Présentations des participants, des textes et installations :
EXTE avec Monique LaRue + Anne Cormier (Atelier Big City)
Dans la ville imaginée par Monique LaRue et Anne Cormier, il n’y a pas d’espaces intérieurs. La promenade est devenue culture dominante, vertu cardinale, au sein d’un réseau infini de routes et ruelles, et la vie en société se déroule en marchant à pied. Utopie suprême, où se cultivent les beautés nomades de la danse, de l’élégance en mouvement, et des langages multipliés, Exte ne connaît ni les portes, ni la jalousie, ni la possessivité, ni bien sûr la guerre. Mais à deux pas, une autre ville qui est son contraire, prisonnière d’un manteau de glace, couve le germe de l’anti-utopie…
L’installation : une base construite d’où s’élance au mur une image composite, de 8 pieds de haut, représentant un réseau de chemins vertigineux à multiples échappées, niveaux et horizons. Orange, bleu, rouge, les couleurs vives typiques de l’Atelier Big City, expriment l’optimisme de cette utopie.
VERS-VILLE avec Mathieu Arsenault + Philippe Lupien (Scheme consultants)
Dans la ville des signes de Mathieu Arsenault et Philippe Lupien, c’est le verbe qui a pris le pouvoir.

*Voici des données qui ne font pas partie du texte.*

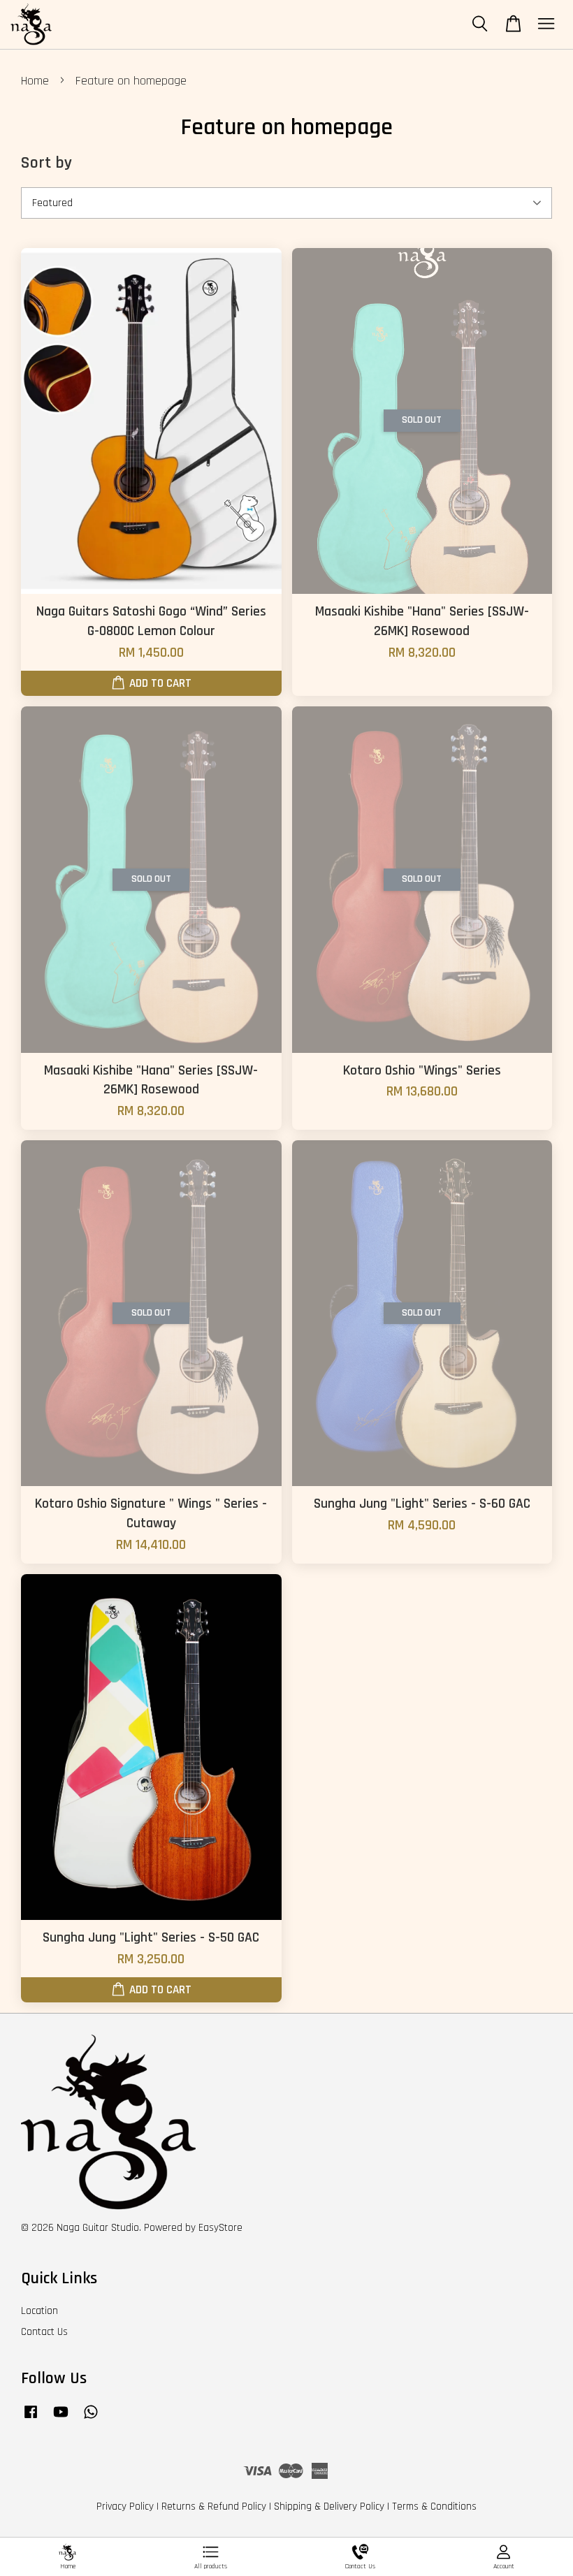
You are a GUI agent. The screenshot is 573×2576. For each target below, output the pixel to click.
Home (35, 81)
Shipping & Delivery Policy (329, 2506)
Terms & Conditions (434, 2506)
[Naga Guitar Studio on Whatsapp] (91, 2418)
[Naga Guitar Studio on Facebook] (31, 2418)
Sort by (46, 162)
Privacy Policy (125, 2506)
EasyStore (220, 2227)
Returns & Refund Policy (213, 2506)
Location (39, 2310)
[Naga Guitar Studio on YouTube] (61, 2418)
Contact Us (44, 2331)
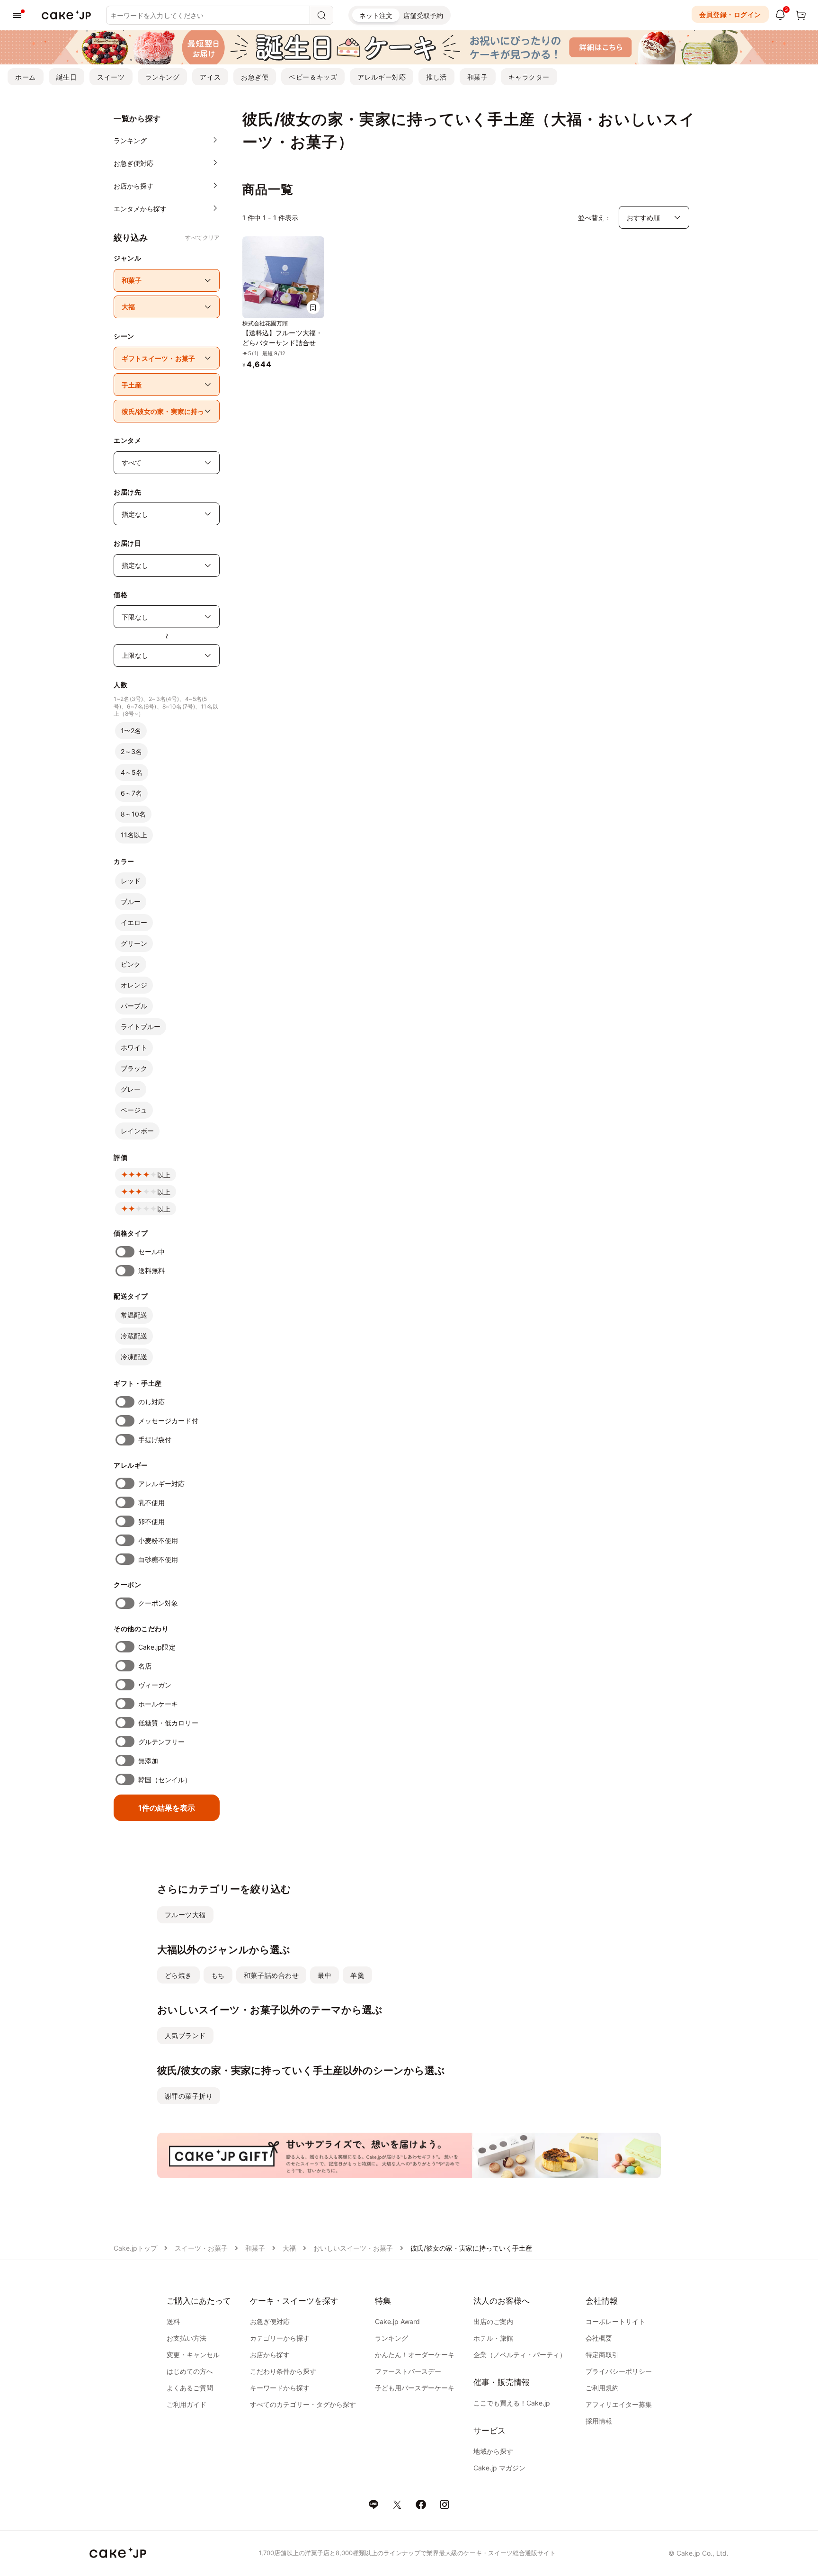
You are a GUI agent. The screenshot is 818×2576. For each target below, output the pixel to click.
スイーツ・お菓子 (201, 2248)
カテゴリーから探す (280, 2338)
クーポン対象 (158, 1603)
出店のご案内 (493, 2321)
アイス (210, 77)
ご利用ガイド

Les mots et les phrases, la typographie et jusqu’à la matière textuelle vivent en telle symbiose avec la cité que les places et les avenues, et le flux de la circulation, sont dictés dans leur forme même par les règles de grammaire et de ponctuation. Paraphrase en sculpture du projet même des Archi-Fictions, Vers-ville est le résultat d’un échange rieur et bienheureux entre l’architecte et l’écrivain, et Mathieu Arsenault en raconte les péripéties dans sa «nouvelle» en forme d’échanges courriel entre lui-même et Philippe Lupien.
L’installation : sur une base évoquant la presse de Gutenberg, une souche d’arbre a été sculptée à partir d’une plaque typographique, avec une toupie industrielle reconditionnée spécifiquement pour le projet. Lorsqu’on s’en approche et la surplombe, le regard découvre une vaste cité grouillante de perspectives et de signes, entièrement construite au moyen de codes typographiques, lettres, ponctuation. Discours et ville, texte et maquette ne font plus qu’un.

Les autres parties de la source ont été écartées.